» **WHAT YOU NEED TO DO**
Rewrite the records below with each "screenshot" changed to "screen capture" and everything else left as it is, omitting the pictures.

» **INFORMATION SUPPLIED**
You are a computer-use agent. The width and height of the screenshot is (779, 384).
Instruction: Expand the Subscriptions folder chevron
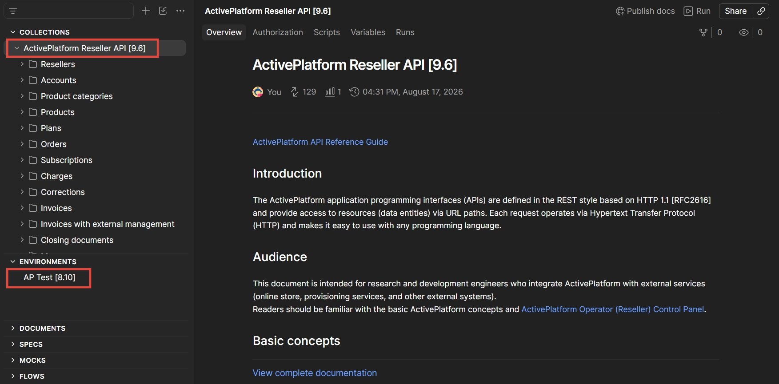tap(22, 160)
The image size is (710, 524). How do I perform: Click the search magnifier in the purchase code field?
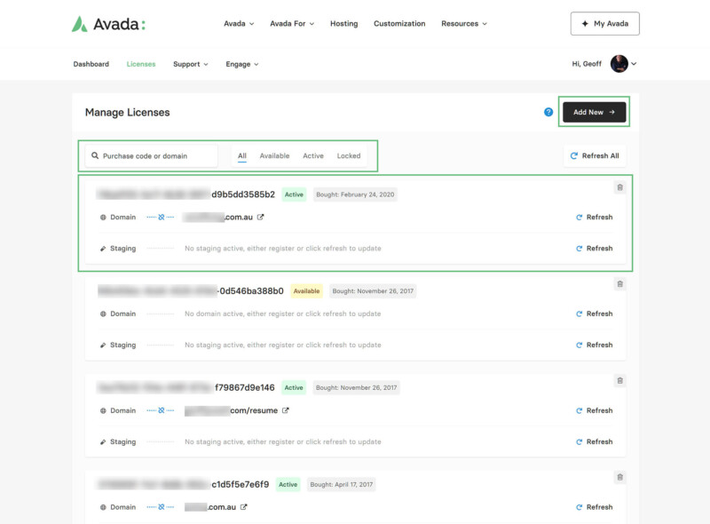93,155

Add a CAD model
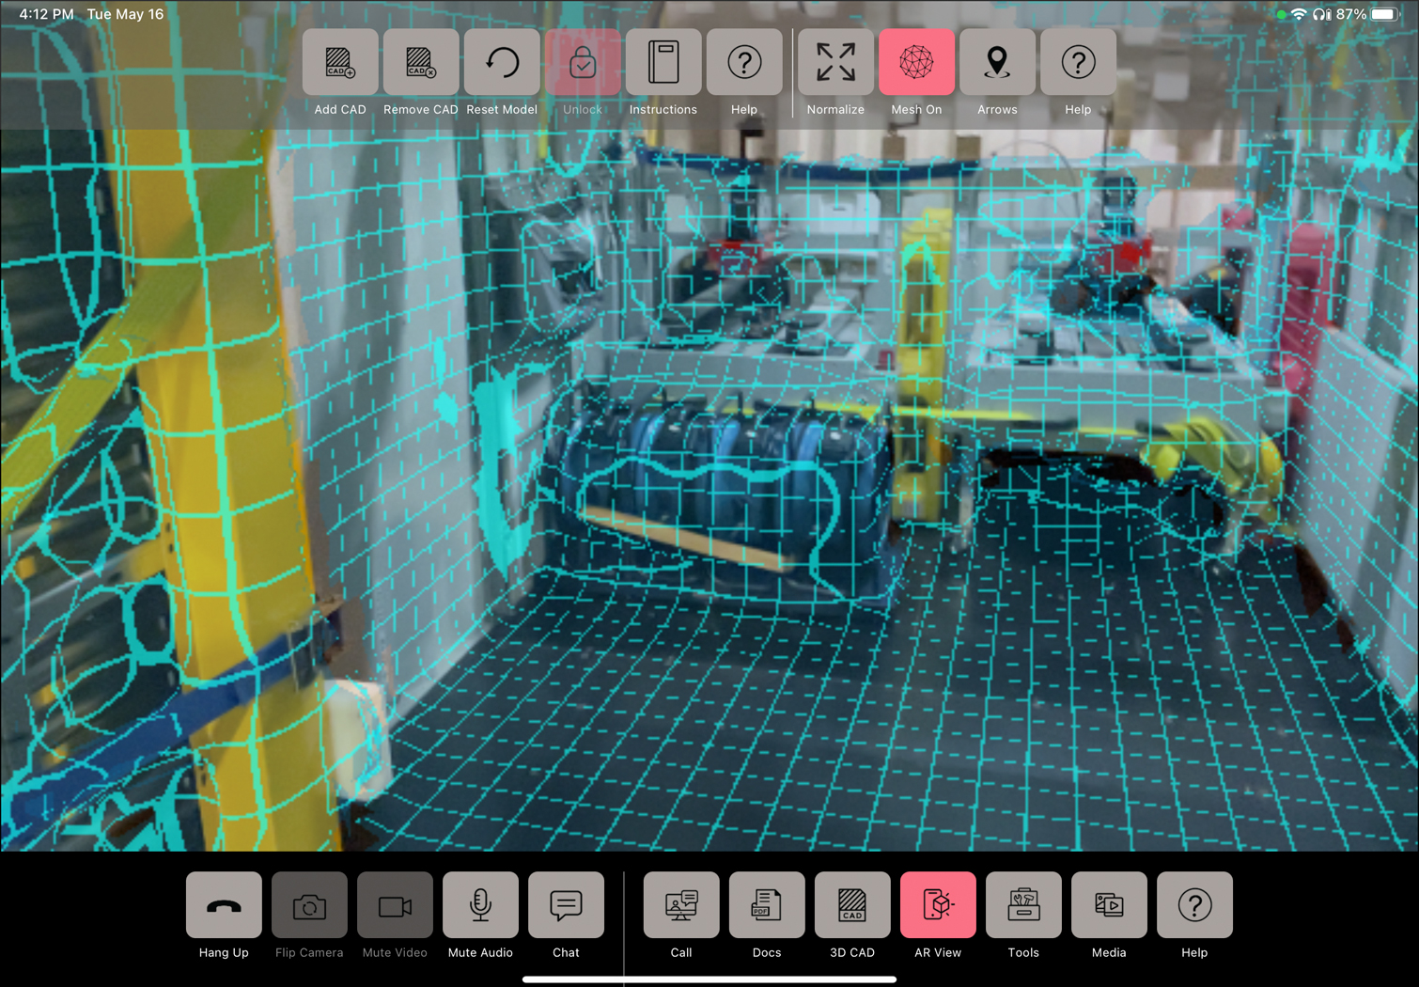point(339,62)
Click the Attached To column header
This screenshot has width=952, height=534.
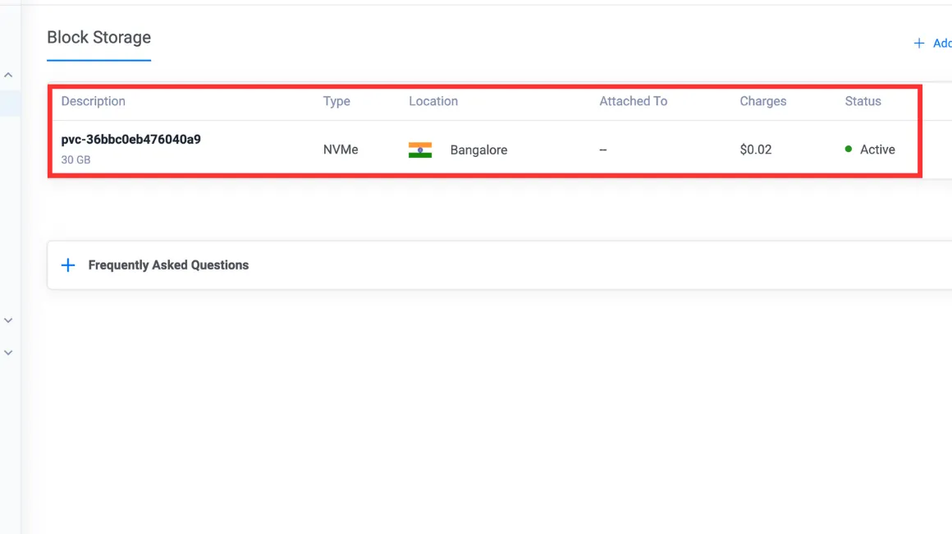click(634, 101)
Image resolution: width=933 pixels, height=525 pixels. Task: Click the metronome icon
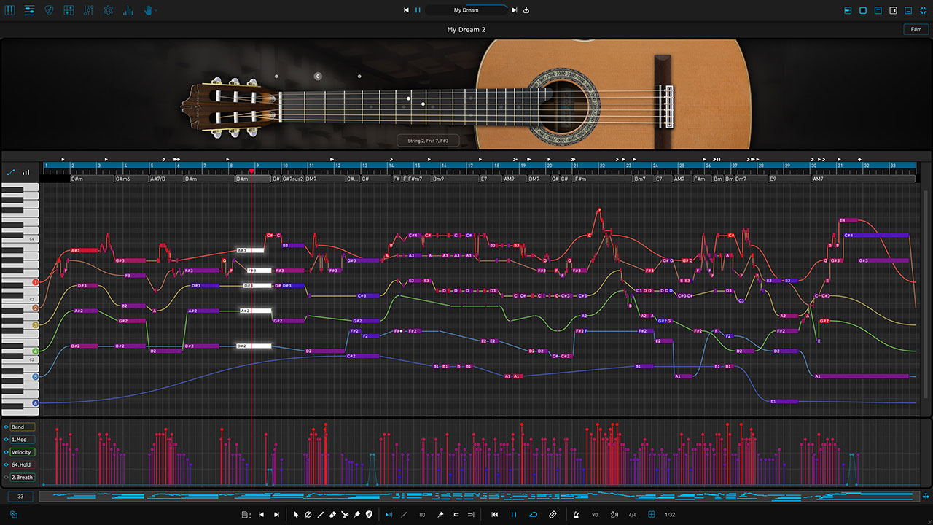pyautogui.click(x=576, y=515)
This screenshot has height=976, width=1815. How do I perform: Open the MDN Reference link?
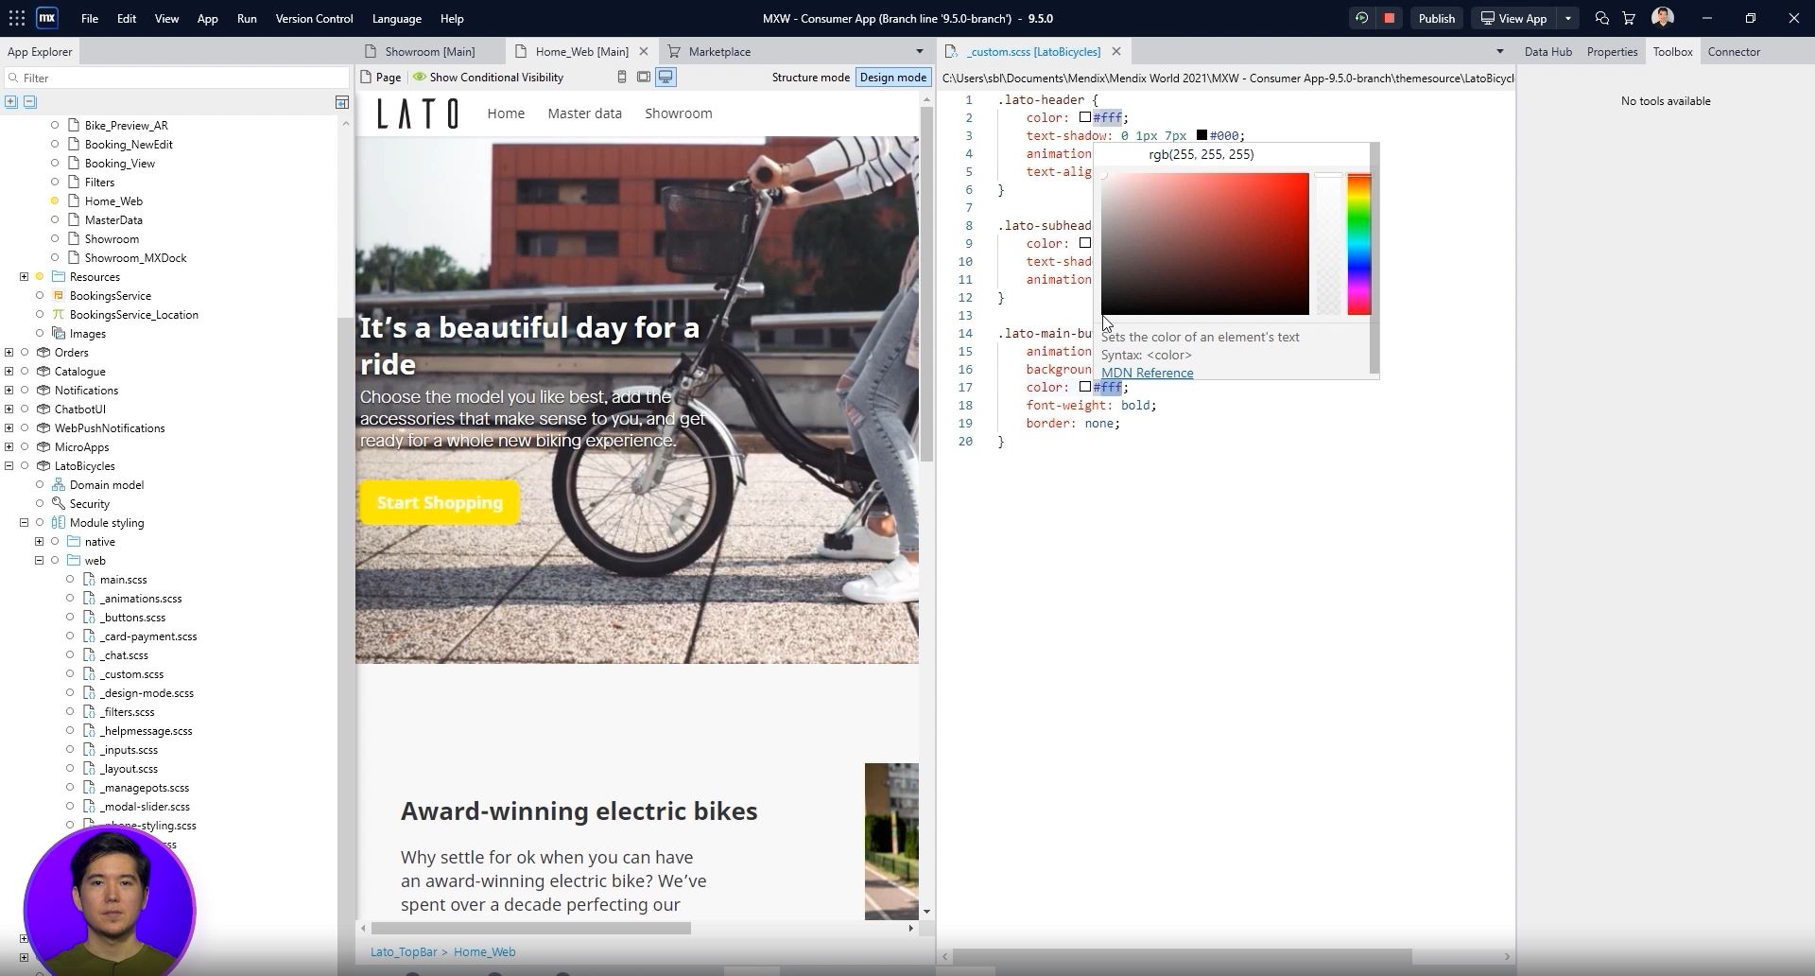click(1147, 374)
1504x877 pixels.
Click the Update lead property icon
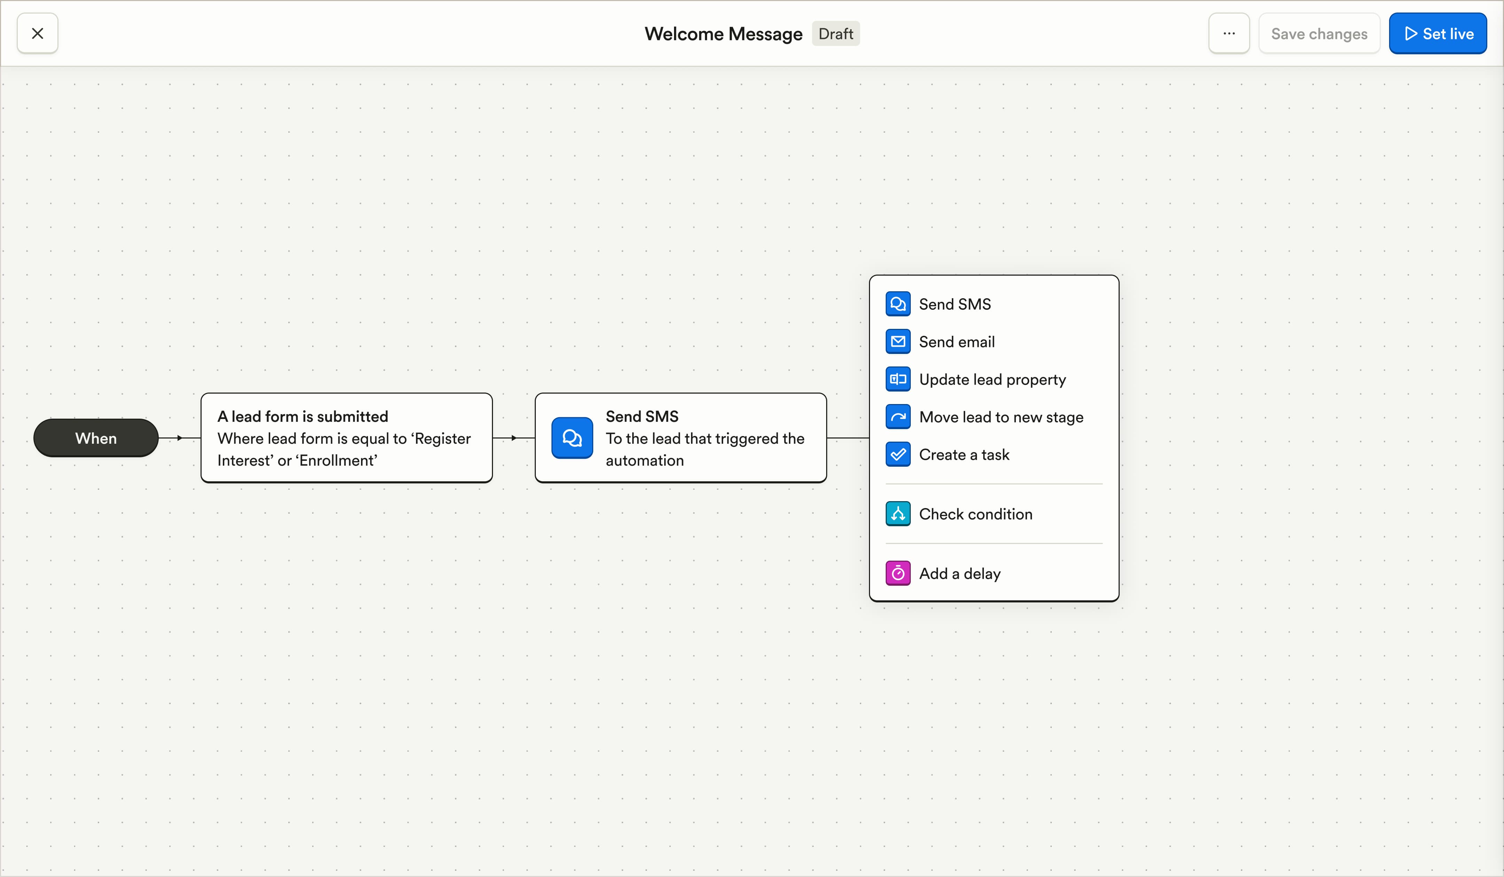point(898,379)
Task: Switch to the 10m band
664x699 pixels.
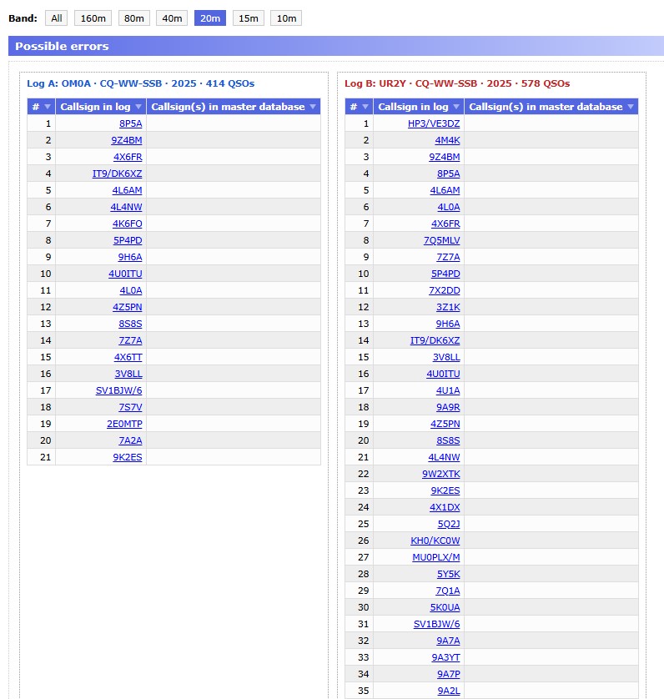Action: 285,18
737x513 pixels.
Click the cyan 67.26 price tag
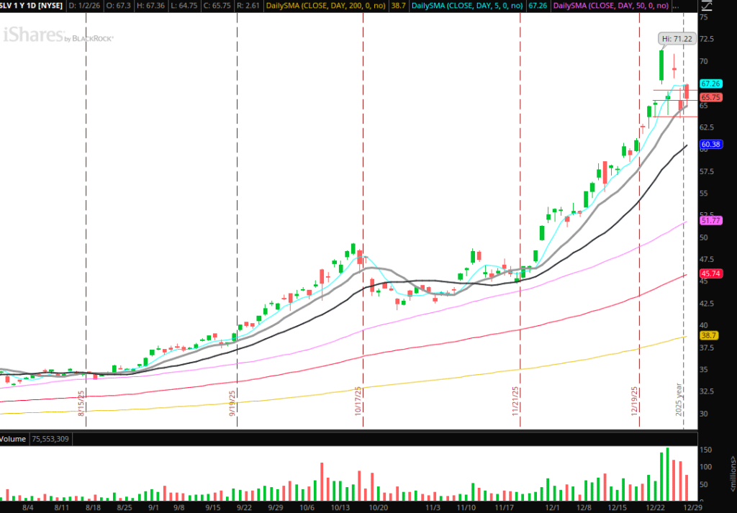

» **EXPECTED ANSWER**
You are a computer-use agent. The width and height of the screen capture is (779, 384).
Instruction: Expand the Subscriptions folder chevron
tap(22, 160)
The image size is (710, 524). How do I perform: Click the search magnifier in the purchase code field?
93,155

Add a CAD model
point(339,62)
Click the Attached To column header
This screen capture has width=952, height=534.
click(634, 101)
Image resolution: width=933 pixels, height=525 pixels. Task: Click the metronome icon
pyautogui.click(x=576, y=515)
This screen capture has height=976, width=1815. How do I perform: Open the MDN Reference link?
click(1147, 374)
1504x877 pixels.
Click the Update lead property icon
point(898,379)
Task: Switch to the 10m band
664x699 pixels.
Action: 285,18
737x513 pixels.
Click the cyan 67.26 price tag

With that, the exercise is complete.